Sono circa 15.000 i ragazzi e le ragazze tra i diciassette e i diciotto anni, nati in Italia e di origine straniera potenzialmente destinatari nel 2012 della campagna “18 anni ….in Comune!” di ANCI, Save the Children e Rete G2 – Seconde Generazioni. La Campagna è stata lanciata in questi giorni a Roma con l’obiettivo di sollecitare il maggior numero di Sindaci ad informare tempestivamente le seconde generazioni – cioè i minori nati in Italia da genitori stranieri – sulle modalità di acquisizione della cittadinanza al compimento della maggiore età.
Questi ragazzi secondo l’attuale normativa, possono diventare italiani se, oltre a essere stati registrati all’anagrafe, hanno risieduto legalmente in Italia fino alla maggiore età e senza interruzioni.

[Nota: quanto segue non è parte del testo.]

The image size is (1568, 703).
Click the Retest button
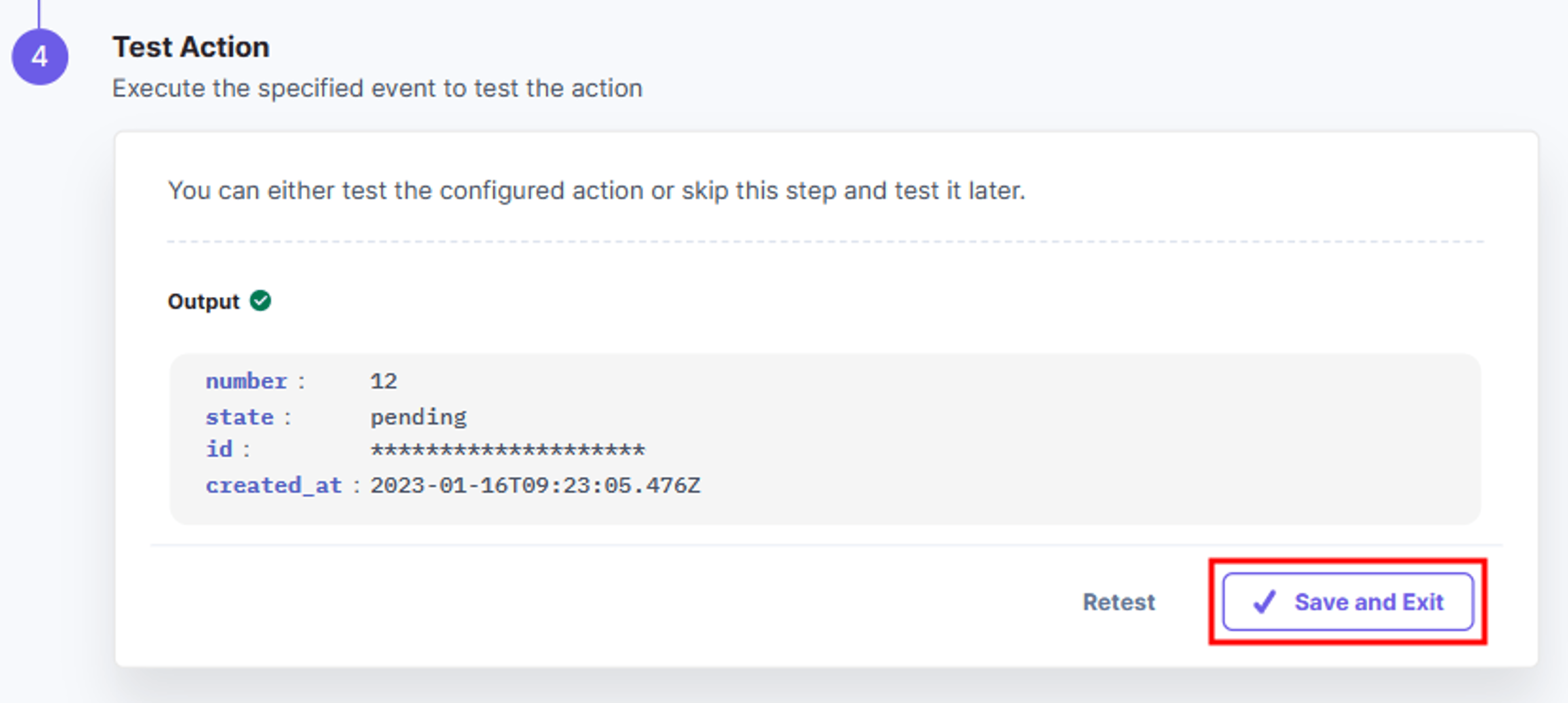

Per farlo occorre presentare una richiesta al Comune di residenza entro il diciannovesimo anno di età. Il problema è che gran parte di loro non è a conoscenza del fatto che per fare domanda hanno solo un anno di tempo a partire dalla maggiore età.
L’iniziativa assume particolare rilevanza se ci si proietta nel futuro: nel 2010, sono nati circa 78.000 bambini stranieri – il 13,9% del totale dei nati da residenti in Italia, con un aumento dell’1,3% rispetto all’anno precedente.